Problem description -> Return each line of the listing that contains the word "link". Treat uppercase and lowercase letters as different.

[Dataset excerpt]
....

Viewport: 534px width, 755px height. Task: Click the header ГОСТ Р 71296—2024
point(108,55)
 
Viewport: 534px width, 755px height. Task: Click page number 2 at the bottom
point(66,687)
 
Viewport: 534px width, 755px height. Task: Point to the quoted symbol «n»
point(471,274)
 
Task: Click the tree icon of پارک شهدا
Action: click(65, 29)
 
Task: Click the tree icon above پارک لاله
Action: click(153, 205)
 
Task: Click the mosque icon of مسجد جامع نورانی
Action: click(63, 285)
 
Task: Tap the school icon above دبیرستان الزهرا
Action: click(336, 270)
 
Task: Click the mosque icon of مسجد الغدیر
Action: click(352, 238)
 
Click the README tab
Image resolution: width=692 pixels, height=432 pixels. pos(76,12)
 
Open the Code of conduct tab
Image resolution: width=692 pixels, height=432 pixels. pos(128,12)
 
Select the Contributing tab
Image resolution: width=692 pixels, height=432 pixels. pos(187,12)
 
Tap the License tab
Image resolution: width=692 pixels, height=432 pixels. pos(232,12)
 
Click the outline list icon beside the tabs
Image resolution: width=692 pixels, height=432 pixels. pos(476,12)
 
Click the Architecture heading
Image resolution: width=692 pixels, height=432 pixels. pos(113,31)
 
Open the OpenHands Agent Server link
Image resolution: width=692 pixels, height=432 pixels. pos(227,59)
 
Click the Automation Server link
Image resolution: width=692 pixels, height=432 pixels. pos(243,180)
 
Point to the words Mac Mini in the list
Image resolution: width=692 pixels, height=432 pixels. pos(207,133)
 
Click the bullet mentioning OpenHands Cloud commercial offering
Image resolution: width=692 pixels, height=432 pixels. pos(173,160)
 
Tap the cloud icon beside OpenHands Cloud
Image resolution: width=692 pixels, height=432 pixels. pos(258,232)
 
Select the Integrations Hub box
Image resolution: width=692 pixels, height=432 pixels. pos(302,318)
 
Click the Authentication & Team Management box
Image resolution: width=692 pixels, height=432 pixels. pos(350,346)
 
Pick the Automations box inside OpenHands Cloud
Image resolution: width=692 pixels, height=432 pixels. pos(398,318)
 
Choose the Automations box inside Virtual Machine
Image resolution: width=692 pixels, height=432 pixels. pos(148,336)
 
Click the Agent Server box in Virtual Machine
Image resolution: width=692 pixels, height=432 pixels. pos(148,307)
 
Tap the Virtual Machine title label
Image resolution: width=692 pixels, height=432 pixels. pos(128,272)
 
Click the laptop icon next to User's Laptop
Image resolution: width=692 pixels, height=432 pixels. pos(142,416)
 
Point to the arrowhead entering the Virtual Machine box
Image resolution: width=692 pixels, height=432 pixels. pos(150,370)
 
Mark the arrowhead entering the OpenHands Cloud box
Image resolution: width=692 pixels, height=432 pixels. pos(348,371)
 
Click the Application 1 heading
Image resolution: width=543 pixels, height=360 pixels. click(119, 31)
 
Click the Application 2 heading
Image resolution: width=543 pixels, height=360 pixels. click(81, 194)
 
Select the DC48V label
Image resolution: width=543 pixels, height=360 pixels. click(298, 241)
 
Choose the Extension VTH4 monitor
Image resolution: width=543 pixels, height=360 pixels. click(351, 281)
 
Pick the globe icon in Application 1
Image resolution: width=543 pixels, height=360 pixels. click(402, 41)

....

Full response ->
Open the OpenHands Agent Server link
Click the Automation Server link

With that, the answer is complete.